BEGIN Data for this task

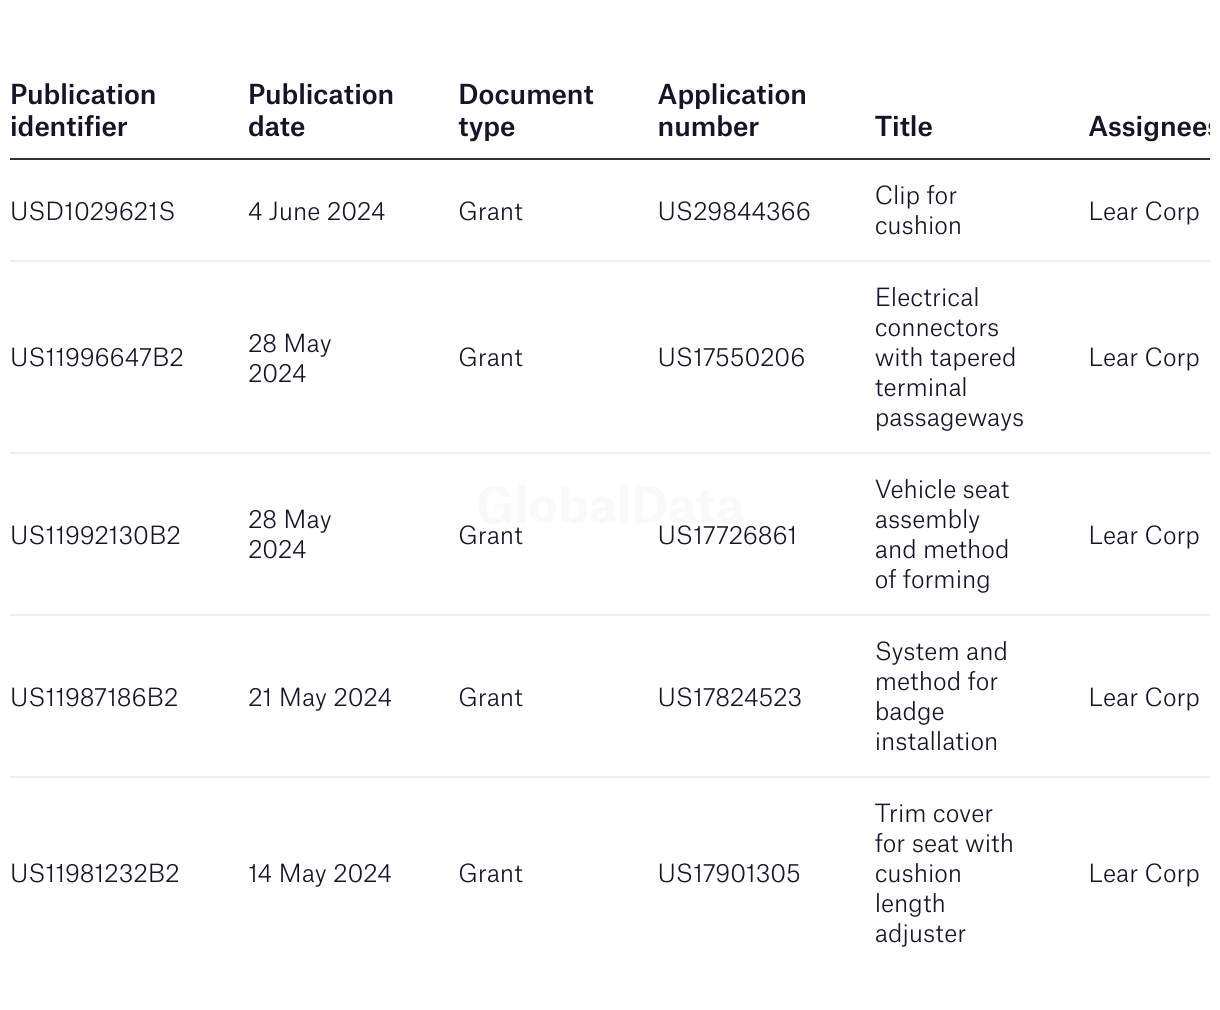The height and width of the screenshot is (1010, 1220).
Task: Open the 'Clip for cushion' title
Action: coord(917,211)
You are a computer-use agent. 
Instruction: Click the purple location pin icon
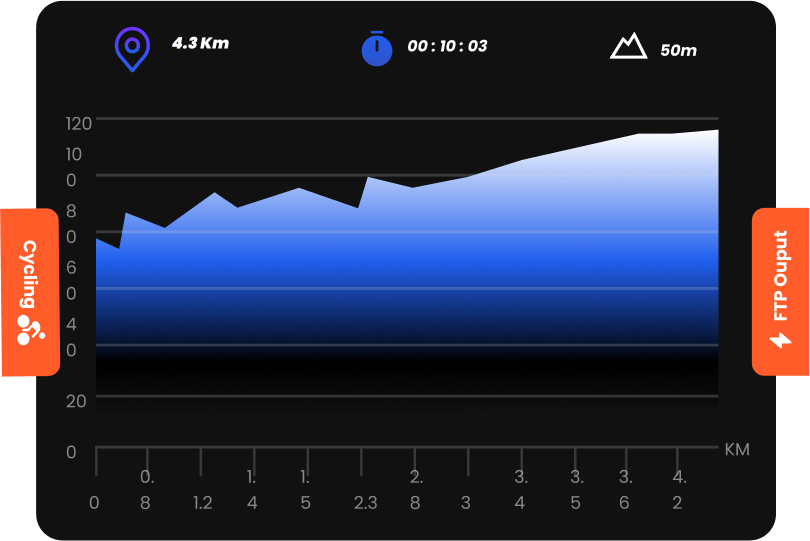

END Data for this task

Work task:
Return only the lines from the line containing "You are a computer-use agent." through the last line of the records above, both ends included, exactly as written, leaving pictures out.

Your solution:
You are a computer-use agent. 
Instruction: Click the purple location pin icon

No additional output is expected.